En ce qui concerne les prix de plus en plus élevés des produits agricoles, il estime que deux éléments doivent être pris en compte.

"Je suis ingénieur, je passe mes contrats directement avec l’industrie, j’ai un avocat qui me conseille, mais il y a d’autres agriculteurs qui n’ont pas les mêmes possibilités, et ils dépendent de ces gens qui sont entre le sillon et la palette pour la commercialisation, et à cause de cette dépendance à l’égard d’un organisme de commercialisation, les prix montent souvent en flèche".

D’autre part, il explique que les agriculteurs font partie d’une société marquée par l’inflation. Leurs ménages demandent également tous ces produits de première nécessité qui sont aujourd’hui extrêmement chers. Ainsi, lorsqu’on analyse les prix des produits agricoles, on ne peut pas se contenter de regarder les prix de revient, sans tenir compte du contexte.

Quant à son attitude lors de la dernière foire agricole de Pinar del Río, il affirme qu’elle n’a rien d’extraordinaire. "À plusieurs reprises, nous avons également fait des dons aux principaux hôpitaux de la province.

"Dans les campagnes, il y a toujours des produits qui se gâtent avant d’être commercialisés. Il serait donc injuste que quelqu’un vienne nous voir pour avoir besoin de goyaves et que nous ne puissions pas lui en donner.

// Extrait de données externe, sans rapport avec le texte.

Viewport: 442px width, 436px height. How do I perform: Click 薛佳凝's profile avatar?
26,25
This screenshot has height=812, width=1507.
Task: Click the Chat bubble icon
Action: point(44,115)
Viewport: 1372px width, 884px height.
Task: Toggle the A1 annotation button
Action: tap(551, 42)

"En fait, dans notre exploitation, c’est une chose normale, presque une loi. Si quelqu’un vient nous voir pour chercher un fruit dans nos pépinières, ou un fruit pour une personne malade ou pour tout autre problème, nous lui en faisons cadeau. Heureusement, nous avons une production suffisante pour le faire".

Dans la publication qui allait devenir virale en quelques heures et attirer l’attention sur cet agriculteur engagé et altruiste, il ne manquait qu’un détail, que l’auteur a omis parce qu’au moment de la rédaction, il ne s’était pas encore produit.

À la fin de la foire, Alexander a transporté les fruits invendus à l’hôpital Abel Santamaría et en a fait don.